Elezioni Catalogna: il possibile e il necessario - di Nuria Lozano Montoya

L’emergenza sanitaria causata dalla pandemia del conavirus, e in particolare il suo impatto sociale, democratico, economico e lavorativo sulle condizioni di vita già precarizzata dei cittadini, stanno presentando un conto salatissimo ai settori più sfavoriti della popolazione catalana e spagnola. Condizioni di vita risultato della gestione inadeguata della crisi del 2008, e di anni di tagli e disattenzione ai servizi pubblici essenziali come la sanità, l’istruzione, le cure e l’assistenza alle persone.

La formazione, un mese prima dell’esplosione del Covid-19, del governo Psoe-Unidas Podemos è stata provvidenziale. Senza la presenza dei settori più coscienti della società spagnola nel governo, si sarebbero imposti i settori più neoliberisti e, di conseguenza, la situazione delle classi popolari sarebbe ancor più disperata. Invece questo governo ha preso misure che configurano uno scudo sociale per non lasciare nessuno indietro (sussidi di disoccupazione senza limiti di tempo, aiuti a lavoratori autonomi e imprese, garanzia di reddito minimo, e altro).

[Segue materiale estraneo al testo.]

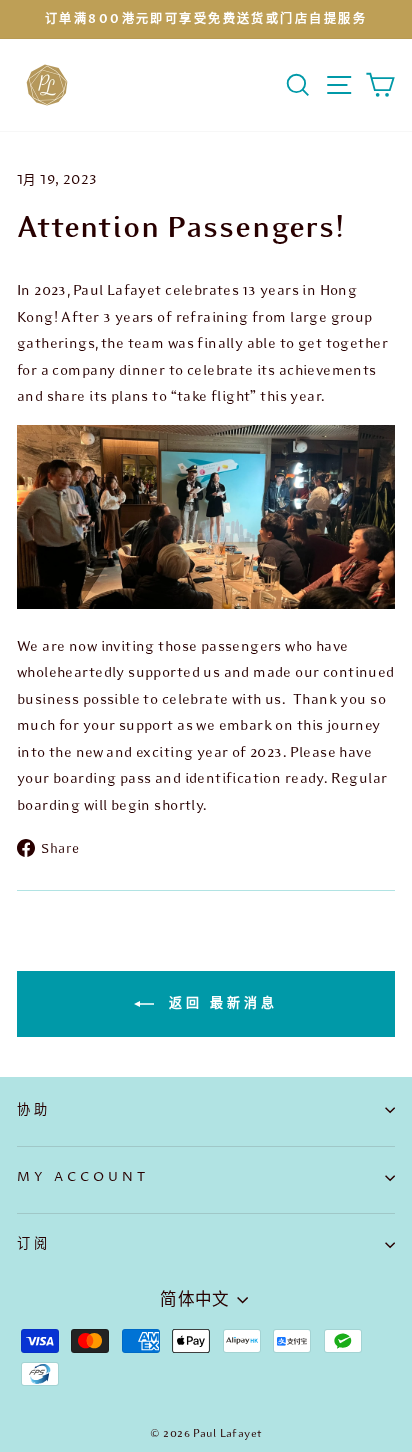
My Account (83, 1177)
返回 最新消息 (219, 1003)
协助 (34, 1110)
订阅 (34, 1244)
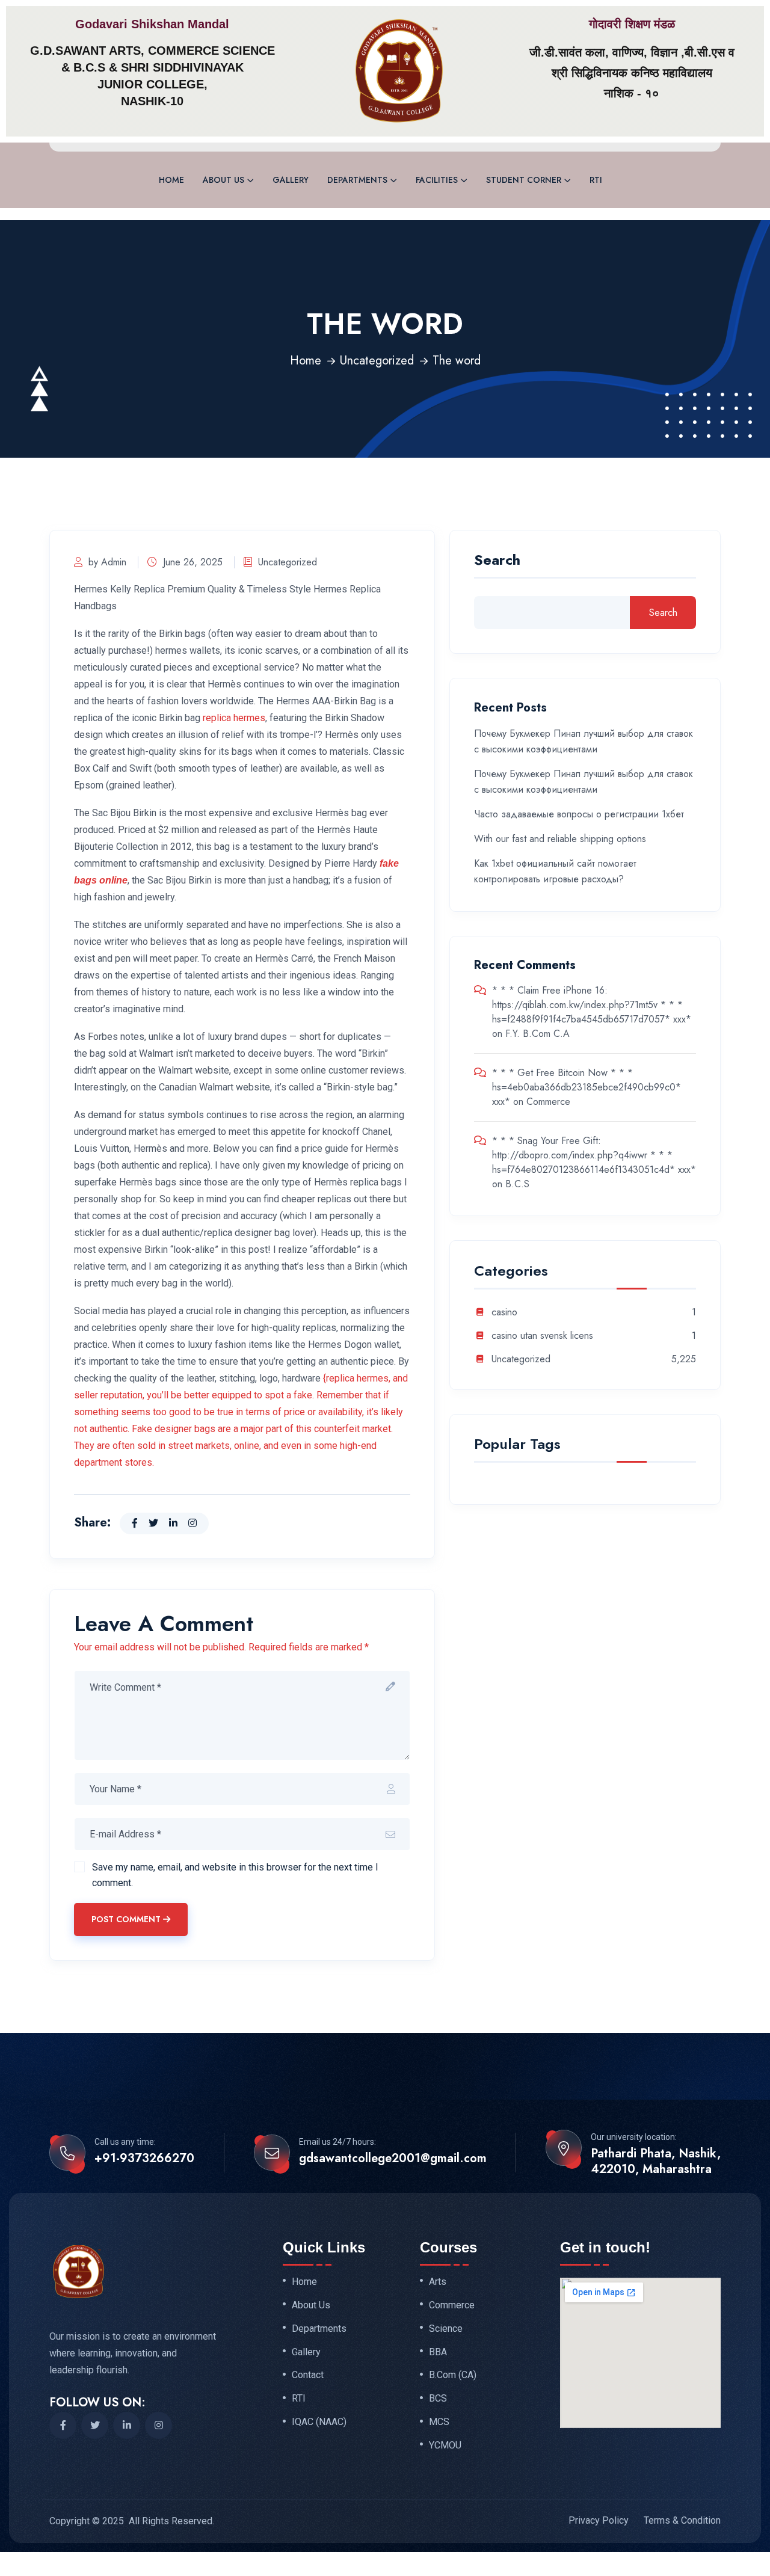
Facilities (437, 180)
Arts (437, 2281)
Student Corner (523, 180)
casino (504, 1312)
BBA (438, 2352)
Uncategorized (377, 360)
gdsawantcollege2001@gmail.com (393, 2158)
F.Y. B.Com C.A (537, 1034)
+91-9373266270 (144, 2158)
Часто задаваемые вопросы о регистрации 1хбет (579, 814)
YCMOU (445, 2445)
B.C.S (517, 1184)
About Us (223, 180)
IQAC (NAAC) (319, 2422)
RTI (596, 180)
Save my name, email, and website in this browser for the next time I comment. (235, 1875)
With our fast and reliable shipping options (560, 839)
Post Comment (126, 1919)
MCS (439, 2422)
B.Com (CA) (452, 2375)
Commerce (548, 1101)
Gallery (291, 180)
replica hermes (234, 718)
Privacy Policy (598, 2520)
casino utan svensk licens (542, 1336)
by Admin (107, 562)
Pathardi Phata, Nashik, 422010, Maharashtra (656, 2161)
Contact (308, 2375)
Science (446, 2328)
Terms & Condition (682, 2520)
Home (171, 180)
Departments (357, 180)
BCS (438, 2398)
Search (497, 561)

Misure necessarie per minimizzare con criteri di sensibilità sociale l’impatto di una crisi che ha già provocato i livelli di disoccupazione, povertà e precarietà più elevati degli ultimi sette anni, e ha collocato vasti settori della popolazione a rischio di esclusione sociale, con uno dei tassi di povertà infantile tra i più alti d’Europa.

Di contro in Catalogna viviamo un decennio di caos e malgoverno, con una gestione deplorevole della pandemia da parte di un governo incompetente, insensibile alle necessità della popolazione, abbandonata al suo destino per molti mesi, con un aumento drammatico delle diseguaglianze; subordinando tutto alla panacea dell’indipendenza. E in questo contesto si sono convocate elezioni in Catalogna, nelle quali era in gioco la ricostruzione sociale, economica e democratica del paese.

Qualche riflessione su questo appuntamento con le urne. Da un punto di vista quantitativo, la bassa partecipazione è una cattiva notizia, con un 35,5% in meno di votanti che non si sono sentiti attratti a partecipare. E anche se prima dell’indipendentismo era abituale una partecipazione più bassa alle elezioni amministrative, hanno influito meno gli elementi identitari e invece di più la realtà della pandemia e dell’emergenza sociale, con un’astensione molto più alta nei quartieri operai, e un aumento dei voti nulli del 242,4%. Solo i socialisti e l’estrema destra aumentano i loro voti, ma in nessun caso a danno della sinistra di En Comù Podem, che mantiene i risultati precedenti, con solo un leggero calo percentuale.

Dal punto di vista qualitativo, sono varie le osservazioni. Il risultato configura il Parlamento catalano più a sinistra della storia, conseguenza in parte di una realtà che ha portato a centrare il dibattito sulla dimensione sociale. Ottengono più rappresentanza le opzioni che cercano maggiormente il dialogo e le soluzioni politiche più che lo scontro con lo Stato, anche se la probabile configurazione di un governo independentista con la destra nazionalista non aiuterà in questa direzione. L’indipendentismo magico interpreta la maggioranza favorevole all’indipendenza, ma si dimentica che data l’astensione è appoggiato solo dal 25% della popolazione. Sembrerebbe temerario imbarcarsi in una nuova fuga in avanti in queste condizioni. C’è l’ingresso in parlamento dell’estrema destra. Che comunque non prende voti da sinistra ma dal più di un milione di voti perduti dalle destre, principalmente nelle zone dedicate esclusivamente al turismo, devastate economicamente dalla pandemia.

Se nei prossimi giorni si confermasse un governo independentista che mantenga artificialmente aperto il conflitto con lo Stato al servizio degli interessi di un partito, l’emergenza del paese si aggraverebbe. In questo scenario, come forze di sinistra dobbiamo fare esercizio di responsabilità e generosità politica, per concretizzare un possibile governo progressista. E’ necessario mettere da parte le differenze, e cercare gli elementi comuni che ci aiutino a trovare soluzioni ai problema del paese.

Marcelino Camacho, primo segretario generale delle Comisiones Obreras, diceva che bisogna scegliere tra il possibile e il necessario. In un momento difficilissimo per la classe operaia catalana e spagnola, il nostro sentimento comune e la nostra coscienza di classe ci indicano che il necessario è un governo plurale delle sinistre in Catalogna, e il nostro obbligo è renderlo possibile.